Nvidia Corp. said Wednesday that it would demonstrate playback of stereoscopic 3D Blu-ray disc (BD) using its 3D Vision technology at Consumer Electronics Show next month. In addition, the company said that 3D Blu-ray specification was “expected to be formally announced later this year”.
According to the company, over the last few weeks it has successfully demonstrated playback of 3D content encoded with the AVC Multi-View Codec (or AVC-MVC), the codec that is expected to become the foundation for how 3D content is encoded onto Blu-ray discs (at least until Microsoft develops 3D version of VC-1), behind closed doors. 3D Blu-ray content encoded in AVC –MVC can be decoded in real time on select Nvidia GPUs starting from GeForce GT 240 ($99 MSRP), as well as upcoming next-generation GF100 GPUs based on the Nvidia “Fermi” architecture.
Blu-ray disc association’s 3D BD standard is based on active shutter glasses technology, hence, to enjoy 3D Blu-ray movies end-users will need 3D Vision package from Nvidia as well as full-HD monitors with 120Hz refresh rate.

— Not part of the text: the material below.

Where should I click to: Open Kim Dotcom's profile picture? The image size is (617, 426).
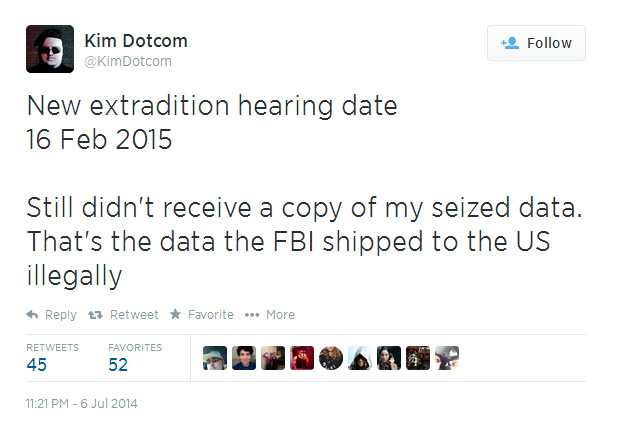pos(50,48)

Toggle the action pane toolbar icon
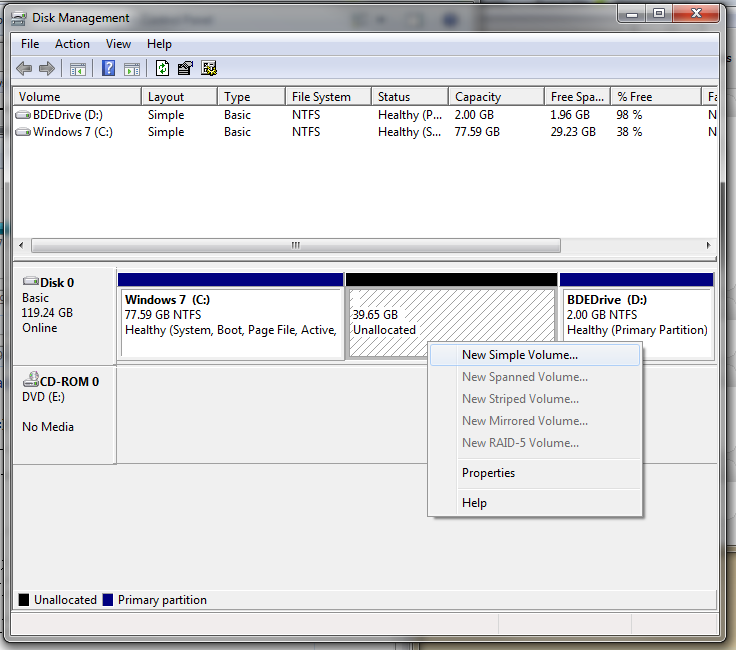coord(132,69)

Nvidia said that Acer will be first to market with its new GD245HQ and GD235HZ models.
Quite naturally, AVC-MVC content will require more computational resources to decode content from Blu-ray discs since basically this means decoding two 1080p (1920x1080, progressive scan) streams at once. As a result, Nvidia seems to limit 3D BD support to GeForce GT 240 or more powerful graphics cards. It remains to be seen whether graphics cards that do not support dual-full-HD video decoding will support stereoscopic 3D Blu-ray at all.
The graphics chip designer said that it had been working closely with the world’s leading movie playback software developers, including Arcsoft, Corel, Cyberlink and Sonic, to ensure seamless support for 3D Blu-ray titles when they are ready to ship in 2010.
Earlier this week ATI, graphics business unit of Advanced Micro Devices, said it would also demonstrate stereoscopic 3D Blu-ray playback at CES.